The first thing I intend to make in the new shop is a workbench. Nothing massive or fancy, just a solid pine worktop (made from a spare kitchen table I found in my parents’ loft) at a convenient height, secured to the floor/wall, with some old cast iron vices and a planing stop. After years of working on flimsy trestle tables and Black and Decker Workmates, it will be great to have a sturdy fixed bench that doesn’t skitter across the floor when I try to plane something. In a stroke of good luck, just as I was starting to think about workbench design, I happened to stumble across a copy of The Workbench Book by Scott Landis for a couple of pounds in a local charity shop. It’s a hefty book filled with inspiring ideas. My first self-built workbench probably won’t be my last, but seeing what other woodworkers are working on has helped me to identify more clearly what features I think I will find most useful for the type of work I do and avoid some things I might have regretted later (e.g. I don’t want any dog holes in the top: too easy to drop small parts down them).

Making concertinas from scratch requires a lot of tools.

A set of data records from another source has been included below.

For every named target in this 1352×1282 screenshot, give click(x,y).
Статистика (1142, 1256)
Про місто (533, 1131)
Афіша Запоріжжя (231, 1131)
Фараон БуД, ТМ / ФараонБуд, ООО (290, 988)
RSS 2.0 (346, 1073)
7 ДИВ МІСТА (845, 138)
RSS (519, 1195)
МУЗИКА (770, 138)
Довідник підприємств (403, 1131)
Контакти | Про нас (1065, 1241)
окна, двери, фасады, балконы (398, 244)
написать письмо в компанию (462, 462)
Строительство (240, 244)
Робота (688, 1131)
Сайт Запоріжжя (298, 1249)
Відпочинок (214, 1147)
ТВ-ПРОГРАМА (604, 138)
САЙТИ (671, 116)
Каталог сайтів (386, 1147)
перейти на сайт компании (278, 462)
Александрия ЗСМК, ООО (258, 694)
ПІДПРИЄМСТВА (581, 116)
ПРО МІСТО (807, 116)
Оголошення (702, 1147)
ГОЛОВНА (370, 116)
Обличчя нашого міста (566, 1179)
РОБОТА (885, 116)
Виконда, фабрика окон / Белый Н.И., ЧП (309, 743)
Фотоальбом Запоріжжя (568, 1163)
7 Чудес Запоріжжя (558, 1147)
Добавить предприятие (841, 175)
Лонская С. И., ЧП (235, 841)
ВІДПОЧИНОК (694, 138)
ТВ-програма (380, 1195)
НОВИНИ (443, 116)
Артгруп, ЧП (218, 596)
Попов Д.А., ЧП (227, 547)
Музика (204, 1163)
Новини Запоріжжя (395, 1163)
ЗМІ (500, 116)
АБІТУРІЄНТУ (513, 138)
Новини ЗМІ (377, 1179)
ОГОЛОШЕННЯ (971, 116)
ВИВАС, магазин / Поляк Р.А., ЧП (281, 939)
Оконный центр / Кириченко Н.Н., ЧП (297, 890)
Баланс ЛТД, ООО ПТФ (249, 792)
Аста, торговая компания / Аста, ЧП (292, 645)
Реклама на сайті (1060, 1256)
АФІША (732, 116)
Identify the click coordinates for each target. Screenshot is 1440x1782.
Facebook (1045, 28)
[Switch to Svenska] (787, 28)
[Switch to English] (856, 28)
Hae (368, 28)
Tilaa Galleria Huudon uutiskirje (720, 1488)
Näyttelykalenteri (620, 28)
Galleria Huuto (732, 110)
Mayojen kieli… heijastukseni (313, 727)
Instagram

Metalworking, woodworking, leatherwork, and some very specialised things like a tuning rig. In addition, there are opportunities to speed up production if you invest in special tooling and machines. In order to try to avoid falling into the trap of Tool Acquisition Syndrome (gotta collect them all!), I’ve started categorising tools like this before I decide whether I need to buy one or not:

  1. Tool that is the bare-minimum cheapest way to perform an essential operation. For example, it’s perfectly possible to cut out fretwork ends using a cheap and cheerful bent steel fretsaw you can pick up for a quid or two at most car boot sales. I have a few of these in various sizes. They are a bit slow and tiring to use for long periods, but they are perfectly capable of producing excellent results.
  2. Tool that speeds up an essential operation. For example, a scroll saw is a machine that does essentially the same job as a fretsaw but can cut perhaps four times as fast with less physical effort. The difference is actually probably less significant with more complex designs because you spend so much of your time stopping and moving the blade to a new piercing. I have both a treadle and an electric scroll saw. I should probably get rid of one of them to save space, but I need to do some proper side-by-side tests before deciding which of them I prefer to use.
  3. Tool that is a higher quality version of something I already have. For example, my scroll saws are both hobby-grade machines: either will do the job for now, but certain features are inaccurate, fiddly and annoying to use, or not built to last. If in the future I find myself with the budget to upgrade, it would be nice to step up to a higher quality saw like a Hegner, or maybe even a vintage industrial machine.
  4. Tool that would be nice to have, but isn’t essential to concertina-making at all. I’m struggling a bit to continue with the fretwork analogy here. Let’s say an electric bandsaw: one could perhaps argue that it could be used to rough out the blank more quickly than with a handsaw, but it isn’t of any use for cutting the fretwork itself because you can’t get the blade inside a closed piercing (and they can’t cut very fine details and tight curves).